The same nation that now threatens to bankrupt itself fighting terrorism in Afghanistan and Iraq,  rejected U.N. proposals to study the political causes of terrorism.  Just imagine how different life might be today if it had studied, understood and then informed the nation’s people of the linkage between its unilateral actions in the Mideast and terrorist actions that resulted.

    An informed public might have cried out, “NO!” No to provocative actions like playing Iran and Iraq off other.  No to blindly supporting Israel.  No to blackmailing Yemen and countless other countries.  No to permanently stationing troops in Saudi Arabia. No to training Saudi, Egyptian and so many countries’ security forces to suppress internal dissent.

    If the study had been commissioned a couple decades earlier, the American public might have said no to installing the Shah of Iran.  No to provoking the Soviet invasion of Afghanistan.  No to training mujahedeen terrorists.  No to aiding the Taliban while they brutalized Afghani women.  No to embracing Menachem Begin, the Israeli Prime Minister who got his start as a terrorist.
The same nation that rejected 9 resolutions to end the Nuclear Arms race, now wants North Korea to disarm.  After 50 years of sabotaging the North while building up the South, is it any wonder that they’re so desperately poor and resentful of it?

    Just as an air force pilot ordered to bomb civilian targets might protest, “This isn’t the war I signed up for,” I have to take a long, sober look at my country  and ask:  How can we call ourselves leaders of the free world?
A leader has followers, yet no one supported any of the above cited positions except Israel when it served their ends.  The “coalition of the willing” was actually the coalition of the coerced.  10 countries supported war only to escape a U.S. veto of joining NATO.  Others feared loss of economic aid as happened to Yemen one day after they refused to support the first war.

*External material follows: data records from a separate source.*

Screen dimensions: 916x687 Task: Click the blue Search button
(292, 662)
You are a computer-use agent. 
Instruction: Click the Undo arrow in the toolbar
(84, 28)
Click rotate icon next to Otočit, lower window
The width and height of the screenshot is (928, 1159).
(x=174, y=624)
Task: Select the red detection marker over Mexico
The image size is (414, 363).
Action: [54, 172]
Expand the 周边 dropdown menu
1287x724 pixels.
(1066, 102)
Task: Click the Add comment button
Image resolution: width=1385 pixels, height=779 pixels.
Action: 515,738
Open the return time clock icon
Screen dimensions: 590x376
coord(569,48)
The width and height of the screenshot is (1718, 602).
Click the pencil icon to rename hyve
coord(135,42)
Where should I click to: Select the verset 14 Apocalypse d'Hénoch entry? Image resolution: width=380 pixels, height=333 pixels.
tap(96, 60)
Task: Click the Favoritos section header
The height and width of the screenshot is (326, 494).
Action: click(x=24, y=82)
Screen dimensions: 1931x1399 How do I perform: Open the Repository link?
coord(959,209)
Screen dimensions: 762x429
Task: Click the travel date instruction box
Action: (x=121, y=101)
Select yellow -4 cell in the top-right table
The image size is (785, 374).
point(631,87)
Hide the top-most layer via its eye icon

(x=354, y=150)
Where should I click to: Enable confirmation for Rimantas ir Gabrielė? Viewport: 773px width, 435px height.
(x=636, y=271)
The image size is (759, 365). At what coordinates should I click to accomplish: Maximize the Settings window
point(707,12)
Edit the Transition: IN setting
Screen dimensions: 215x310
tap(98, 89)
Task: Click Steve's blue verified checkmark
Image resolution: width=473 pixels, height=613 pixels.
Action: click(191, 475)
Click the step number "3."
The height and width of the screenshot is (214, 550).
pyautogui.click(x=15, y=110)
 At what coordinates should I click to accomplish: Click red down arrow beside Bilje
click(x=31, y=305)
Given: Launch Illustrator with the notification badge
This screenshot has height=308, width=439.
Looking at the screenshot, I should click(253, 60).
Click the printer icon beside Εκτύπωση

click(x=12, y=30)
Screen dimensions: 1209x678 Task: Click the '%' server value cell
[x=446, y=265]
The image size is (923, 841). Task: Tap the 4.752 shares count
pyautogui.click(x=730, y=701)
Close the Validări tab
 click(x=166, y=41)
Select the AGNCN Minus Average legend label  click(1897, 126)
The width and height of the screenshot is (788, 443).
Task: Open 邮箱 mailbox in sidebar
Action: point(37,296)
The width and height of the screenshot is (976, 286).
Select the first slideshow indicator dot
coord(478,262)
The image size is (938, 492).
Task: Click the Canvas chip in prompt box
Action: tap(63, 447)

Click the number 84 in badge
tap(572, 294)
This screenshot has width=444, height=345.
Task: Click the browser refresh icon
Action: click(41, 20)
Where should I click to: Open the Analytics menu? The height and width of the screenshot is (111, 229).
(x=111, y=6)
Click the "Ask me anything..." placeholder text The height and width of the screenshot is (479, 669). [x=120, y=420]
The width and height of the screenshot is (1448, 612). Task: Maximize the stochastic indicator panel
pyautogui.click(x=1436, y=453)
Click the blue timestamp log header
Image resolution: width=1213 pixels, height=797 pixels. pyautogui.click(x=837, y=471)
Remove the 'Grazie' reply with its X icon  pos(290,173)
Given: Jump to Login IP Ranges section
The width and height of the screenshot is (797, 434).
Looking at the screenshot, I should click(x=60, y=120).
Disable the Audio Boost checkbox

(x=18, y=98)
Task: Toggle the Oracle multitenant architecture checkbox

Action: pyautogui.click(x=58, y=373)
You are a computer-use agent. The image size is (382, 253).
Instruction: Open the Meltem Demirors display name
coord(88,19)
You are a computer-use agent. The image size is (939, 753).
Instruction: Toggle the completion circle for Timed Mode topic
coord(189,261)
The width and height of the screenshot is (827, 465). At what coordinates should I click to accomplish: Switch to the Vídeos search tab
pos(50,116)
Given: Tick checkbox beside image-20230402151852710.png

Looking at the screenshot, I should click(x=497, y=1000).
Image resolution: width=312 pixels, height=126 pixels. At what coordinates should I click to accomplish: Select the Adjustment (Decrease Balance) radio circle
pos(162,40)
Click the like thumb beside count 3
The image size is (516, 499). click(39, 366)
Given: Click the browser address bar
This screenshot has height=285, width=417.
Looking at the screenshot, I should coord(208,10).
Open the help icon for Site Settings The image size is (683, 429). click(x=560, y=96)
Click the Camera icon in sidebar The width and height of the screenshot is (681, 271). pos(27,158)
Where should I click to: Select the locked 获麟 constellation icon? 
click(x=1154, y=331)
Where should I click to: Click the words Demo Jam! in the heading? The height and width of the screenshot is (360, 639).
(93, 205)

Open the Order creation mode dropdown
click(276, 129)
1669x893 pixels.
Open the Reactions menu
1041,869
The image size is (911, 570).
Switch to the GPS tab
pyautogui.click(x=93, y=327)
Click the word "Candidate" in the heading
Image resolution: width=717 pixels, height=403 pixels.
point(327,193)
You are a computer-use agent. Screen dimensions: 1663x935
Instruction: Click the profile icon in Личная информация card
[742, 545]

    A couple weeks ago, Peru’s government completed a thorough soul searching and condemned its own criminality in putting down their nation’s terrorist movements.  Britain at least examined how they’d hyped WMD claims against Iraq.  Other countries have done similar introspection.  It’s time for that other nation—OUR NATION --to do the same.  To start, let’s open up the archives and stop hiding behind the rationale of “national security”.  Let the American people read for ourselves what our government has done in our names.  As we mourn the second anniversary of 9-11, let’s concern ourselves not just with the lives we’ve lost but the lives we’ve taken, the lives we’ve marginalized, the lives we take slowly.

    As the Taliban regroup in Afghanistan, as we brace ourselves to pay another $83 billion to clean our messes there and in Iraq, as U.S. casualties mount and the battle for Iraqi hearts and minds goes terribly awry, as George Bush’s approval ratings continue to dip, let us open our eyes and ask ourselves, “Is this the America we signed up for?”